VIPBG has an active predoctoral program and offers a variety of predoctoral positions. There are two main ways:

  1. VIPBG collaborates with the VCU Center for Clinical and Translational Research to offer a interdisciplinary PhD in Clinical and Translational Science with a specialization in the area of Psychiatric, Behavioral, and Statistical Genetics (PBSG). Students in the PBSG track obtain interdisciplinary training, with coursework in human genetics, psychology/psychiatry, biostatistics, and epidemiology, with flexibility to tailor training and research experience to the student’s interests and career goals.
  2. Graduate students in PhD programs from other departments, including Psychology, Human and Molecular Genetics, Biostatistics, Pharmacology and Toxicology, Integrative Life Sciences, and Medicine (MD/PhD program) often work with VIPBG faculty. Many of VIPBG faculty have appointments across multiple departments which facilitates interdisciplinary research. While this route does allow students to conduct research with Institute faculty, students who come through external departments must adhere to the requirements of their home departments. As a result, this approach may lengthen time to degree completion because students must fulfill all the course requirements for the home department, as well as additional interdisciplinary coursework necessary to conduct research in the area of psychiatric and behavioral genetics. If you are applying to a PhD program in another department and want to work with a faculty member at VIPBG as your primary mentor, we highly recommend that you email the VIPBG faculty member and make them aware of your intentions so that they can communicate directly with the admissions committees of the relevant department.

Graduate students in the PBSG program are funded through a variety of sources, including University Graduate School Fellowships, NIH grants held by individual VIPBG faculty, and two VIPBG training grants: T32MH020030: Research Training: Psychiatric and Statistical Genetics and R25DA026119: Research Education in Statistical Genetics of Substance Abuse.

VIPBG also has an active postdoctoral program and offers a variety of postdoctoral positions.

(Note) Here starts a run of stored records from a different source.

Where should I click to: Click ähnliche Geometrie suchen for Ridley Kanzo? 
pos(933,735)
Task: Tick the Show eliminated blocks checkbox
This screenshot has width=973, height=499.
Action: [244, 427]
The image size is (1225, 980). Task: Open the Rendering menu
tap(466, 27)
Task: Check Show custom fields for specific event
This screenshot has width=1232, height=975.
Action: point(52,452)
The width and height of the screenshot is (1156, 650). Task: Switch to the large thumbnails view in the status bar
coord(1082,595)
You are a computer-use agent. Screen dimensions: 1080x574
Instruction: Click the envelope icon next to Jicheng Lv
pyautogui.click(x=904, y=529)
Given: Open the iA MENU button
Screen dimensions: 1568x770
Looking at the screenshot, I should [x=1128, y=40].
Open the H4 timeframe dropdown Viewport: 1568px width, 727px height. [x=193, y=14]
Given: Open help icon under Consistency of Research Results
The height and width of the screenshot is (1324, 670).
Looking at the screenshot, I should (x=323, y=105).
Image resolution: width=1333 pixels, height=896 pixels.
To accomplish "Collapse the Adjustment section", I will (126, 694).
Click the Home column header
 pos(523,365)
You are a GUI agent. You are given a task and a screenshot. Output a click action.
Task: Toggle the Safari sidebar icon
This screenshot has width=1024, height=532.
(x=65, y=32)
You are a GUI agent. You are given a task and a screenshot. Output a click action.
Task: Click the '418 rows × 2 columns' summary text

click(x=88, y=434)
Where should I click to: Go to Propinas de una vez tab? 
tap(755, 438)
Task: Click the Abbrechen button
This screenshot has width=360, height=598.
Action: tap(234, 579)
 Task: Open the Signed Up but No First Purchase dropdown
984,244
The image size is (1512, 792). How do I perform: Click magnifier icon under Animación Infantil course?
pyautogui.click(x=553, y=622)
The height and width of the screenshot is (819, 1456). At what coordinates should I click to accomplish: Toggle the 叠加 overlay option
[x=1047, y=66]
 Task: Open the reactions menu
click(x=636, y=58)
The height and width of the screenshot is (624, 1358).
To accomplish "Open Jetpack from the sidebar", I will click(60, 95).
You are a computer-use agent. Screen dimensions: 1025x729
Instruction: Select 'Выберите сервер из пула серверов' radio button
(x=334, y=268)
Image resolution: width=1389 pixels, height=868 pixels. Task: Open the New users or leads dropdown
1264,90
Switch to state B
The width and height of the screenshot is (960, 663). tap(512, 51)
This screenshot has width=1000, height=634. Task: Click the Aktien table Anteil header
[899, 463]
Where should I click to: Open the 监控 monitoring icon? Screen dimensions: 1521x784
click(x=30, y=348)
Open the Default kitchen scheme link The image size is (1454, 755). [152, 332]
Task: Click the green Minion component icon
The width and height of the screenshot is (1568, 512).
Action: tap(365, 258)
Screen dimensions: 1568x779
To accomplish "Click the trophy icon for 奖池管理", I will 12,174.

There are four main ways:

  1. The first is the traditional postdoc position on a funded grant. Most VIPBG faculty who hold research grants have postdoc positions on those grants. These position’s scope of research is guided by the scope of the research proposed in the research grant. For currently open positions, please visit our employment opportunities.
  2. The second is a postdoc position on the NIMH Training Program. This T32 training grant has been funded through NIMH since 1999 (T32MH020030: Research Training: Psychiatric and Statistical Genetics) and offers three postdoctoral and three pre-doctoral positions. Postdoctoral training is tailored to the experience and needs of the trainee. Fellows will select a primary mentor, and one or more secondary mentors based on his/her research interest. The focus of the research covers the spectrum of genetic approaches applied to mental health.
  3. The third is a postdoc position on the NIDA Research Education Program. This R25 research education grant has been funded through NIDA since 2008 (R25DA026119: Research Education in Statistical Genetics of Substance Abuse) and offers three postdoctoral and three pre-doctoral positions. Postdoctoral training is also tailored to the experience and needs of the trainee. Fellows will select a primary mentor, and one or more secondary mentors based on his/her research interest. The focus of the research is on the development and application of statistical genetic approaches to substance use behavior and disorders.
  4. Finally, postdoctoral fellows funded through other national or international institutions may choose to spend some time working with a particular faculty member or a team of investigators on a particular project. Such opportunities are typically arranged through direct contact with the respective faculty member.